Sur route, la vraie performance reste de rester vivant
Derrière l’image absurde, il y a quand même un sujet sérieux. La bande d’arrêt d’urgence n’est pas un trottoir. Ce n’est pas une piste cyclable. Ce n’est pas une voie verte. C’est une zone de danger, réservée aux situations d’urgence, au bord de véhicules lancés à grande vitesse.
Un piéton sur autoroute est extrêmement vulnérable. ICI Alsace rappelle d’ailleurs que les autorités indiquent fréquemment que le temps moyen de survie d’un piéton sur une bande d’arrêt d’urgence serait de 20 minutes. Ce chiffre suffit à calmer les envies de footing improvisé entre deux échangeurs.
Dans le trail, on aime les sentiers techniques, les crêtes exposées, les descentes engagées et les conditions parfois compliquées. Mais il y a une différence entre accepter une part de risque sportif et se mettre volontairement dans une situation routière dangereuse.
Courir au bord d’une autoroute, nu ou habillé, reste une très mauvaise idée. Nu, cela ajoute surtout une dimension visuelle que les automobilistes n’avaient probablement pas demandée.
Le Cap d’Agde Sunset Marathon, lui, propose une vraie course
À l’opposé de cette scène improvisée sur l’A35, le Cap d’Agde Sunset Marathon veut justement offrir un cadre structuré à ceux qui veulent courir au soleil, mais avec un dossard, une organisation et un parcours prévu pour ça.
Le concept est simple : courir en fin de journée, face à la mer, pendant que le soleil descend sur la Méditerranée. Le parcours doit traverser plusieurs secteurs emblématiques du littoral, notamment les plages, le front de mer, le port, les berges de l’Hérault, le golf et la pinède de la Clape. Bref, une ambiance beaucoup plus agréable qu’une bande d’arrêt d’urgence dans le Haut-Rhin.
Le marathon et le semi-marathon partiront à 18 h. Le 10 km se courra plus tard, à 22 h, dans une ambiance semi-nocturne. L’organisation travaille aussi sur un protocole “fortes chaleurs”, ce qui semble indispensable pour une course organisée fin juin dans l’Hérault.

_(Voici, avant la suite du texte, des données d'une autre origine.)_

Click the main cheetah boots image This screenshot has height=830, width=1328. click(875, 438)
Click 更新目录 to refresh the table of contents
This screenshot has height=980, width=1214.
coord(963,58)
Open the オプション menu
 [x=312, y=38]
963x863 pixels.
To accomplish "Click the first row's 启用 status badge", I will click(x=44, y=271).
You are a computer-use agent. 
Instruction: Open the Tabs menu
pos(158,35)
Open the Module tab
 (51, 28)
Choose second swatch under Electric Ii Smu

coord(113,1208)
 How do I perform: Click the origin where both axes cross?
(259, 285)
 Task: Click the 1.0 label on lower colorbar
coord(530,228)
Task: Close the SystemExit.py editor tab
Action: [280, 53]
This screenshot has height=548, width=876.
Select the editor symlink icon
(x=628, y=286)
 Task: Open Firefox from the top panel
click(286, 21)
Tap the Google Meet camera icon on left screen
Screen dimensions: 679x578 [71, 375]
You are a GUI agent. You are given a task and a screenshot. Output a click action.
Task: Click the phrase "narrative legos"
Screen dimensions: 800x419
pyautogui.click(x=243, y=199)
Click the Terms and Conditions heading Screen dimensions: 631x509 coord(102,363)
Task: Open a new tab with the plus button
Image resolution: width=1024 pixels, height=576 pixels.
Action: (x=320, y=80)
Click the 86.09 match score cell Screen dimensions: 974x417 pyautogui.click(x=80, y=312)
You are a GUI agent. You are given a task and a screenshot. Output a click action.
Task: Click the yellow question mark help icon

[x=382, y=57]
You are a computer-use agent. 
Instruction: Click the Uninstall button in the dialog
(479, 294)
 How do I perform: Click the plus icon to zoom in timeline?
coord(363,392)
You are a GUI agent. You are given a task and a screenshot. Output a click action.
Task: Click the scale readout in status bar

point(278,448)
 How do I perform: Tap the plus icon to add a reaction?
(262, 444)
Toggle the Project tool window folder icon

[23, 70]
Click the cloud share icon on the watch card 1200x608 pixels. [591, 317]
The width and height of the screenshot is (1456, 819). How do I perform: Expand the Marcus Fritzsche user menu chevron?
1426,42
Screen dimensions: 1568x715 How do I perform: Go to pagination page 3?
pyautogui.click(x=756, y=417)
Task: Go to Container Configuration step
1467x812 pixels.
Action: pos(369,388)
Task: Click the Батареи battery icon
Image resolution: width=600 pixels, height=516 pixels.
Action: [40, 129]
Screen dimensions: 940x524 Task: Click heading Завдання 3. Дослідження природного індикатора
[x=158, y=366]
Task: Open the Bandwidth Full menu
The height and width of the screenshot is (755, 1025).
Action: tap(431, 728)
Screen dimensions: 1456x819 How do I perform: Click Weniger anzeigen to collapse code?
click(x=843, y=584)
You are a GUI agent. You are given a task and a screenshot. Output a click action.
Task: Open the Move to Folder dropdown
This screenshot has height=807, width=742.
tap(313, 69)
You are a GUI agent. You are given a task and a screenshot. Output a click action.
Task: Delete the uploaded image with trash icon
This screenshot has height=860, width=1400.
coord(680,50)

Et contrairement à l’homme de l’A35, les participants sont évidemment invités à venir habillés. Même au Cap d’Agde, même au coucher du soleil, même si le nom de la ville donne parfois des idées à certains.
En résumé, courir léger oui, mais pas comme ça
Cette histoire a tout pour devenir une petite légende de comptoir chez les coureurs. Un homme nu, une autoroute, Mulhouse, une alerte gendarmerie, des réseaux sociaux qui s’enflamment, et au loin, un marathon au Cap d’Agde qui tombe presque trop bien pour la blague.
Mais la conclusion reste simple. On peut courir en short court. On peut courir avec un débardeur minimaliste. On peut courir sans montre, sans musique, sans gels, sans ego même si c’est plus rare. Mais courir nu sur l’A35, ce n’est pas une tendance running. Ce n’est pas une séance de préparation mentale. Ce n’est pas du barefoot poussé à l’extrême.
C’est surtout dangereux.
Alors pour ceux qui veulent vraiment tester une course au soleil, mieux vaut attendre le 27 juin, prendre un vrai dossard, choisir une vraie distance, respecter le parcours, boire suffisamment, et garder au moins un short. Le minimalisme, c’est bien. Le bon sens, c’est mieux.